— START —

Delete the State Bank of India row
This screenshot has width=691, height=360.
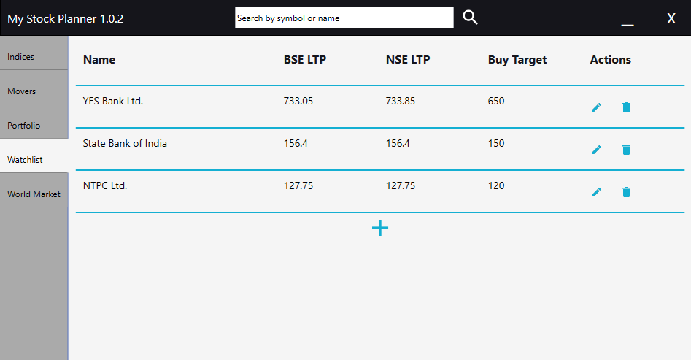(626, 150)
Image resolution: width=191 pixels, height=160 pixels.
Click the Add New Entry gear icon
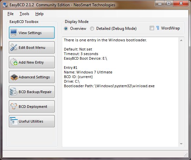14,62
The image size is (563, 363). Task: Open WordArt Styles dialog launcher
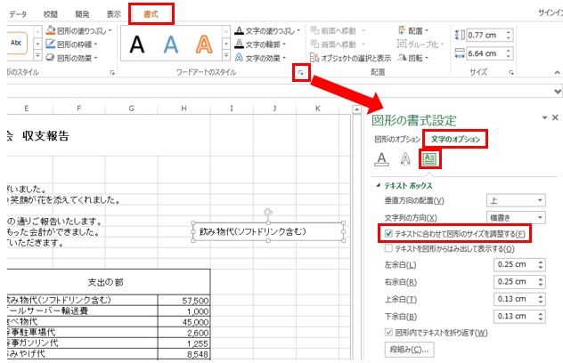[x=303, y=73]
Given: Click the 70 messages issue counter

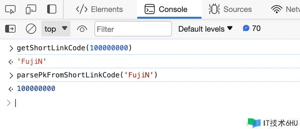Looking at the screenshot, I should 256,28.
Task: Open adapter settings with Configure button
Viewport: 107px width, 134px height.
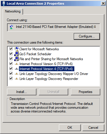Action: [87, 36]
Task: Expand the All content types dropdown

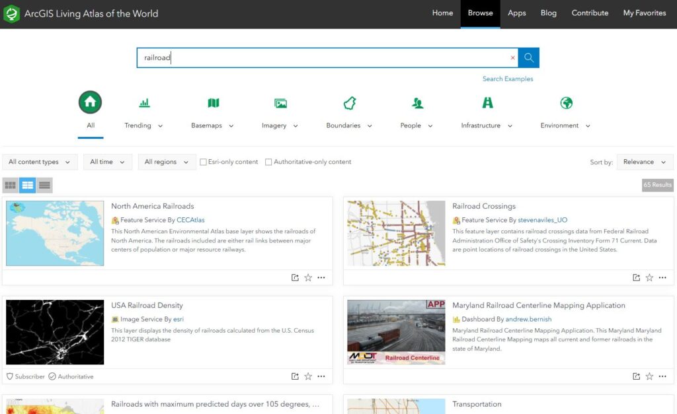Action: click(40, 162)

— END —

TASK DIRECTIONS:
Rewrite the data starting at the line that contains "Task: Open adapter" and ending at the last line of the data, with "dropdown" changed to "drop-down list" and everything else kept the same. Omit the pictures from your version.

RESPONSE TO THE EXERCISE:
Task: Open adapter settings with Configure button
Viewport: 107px width, 134px height.
Action: [87, 36]
Task: Expand the All content types drop-down list

Action: click(40, 162)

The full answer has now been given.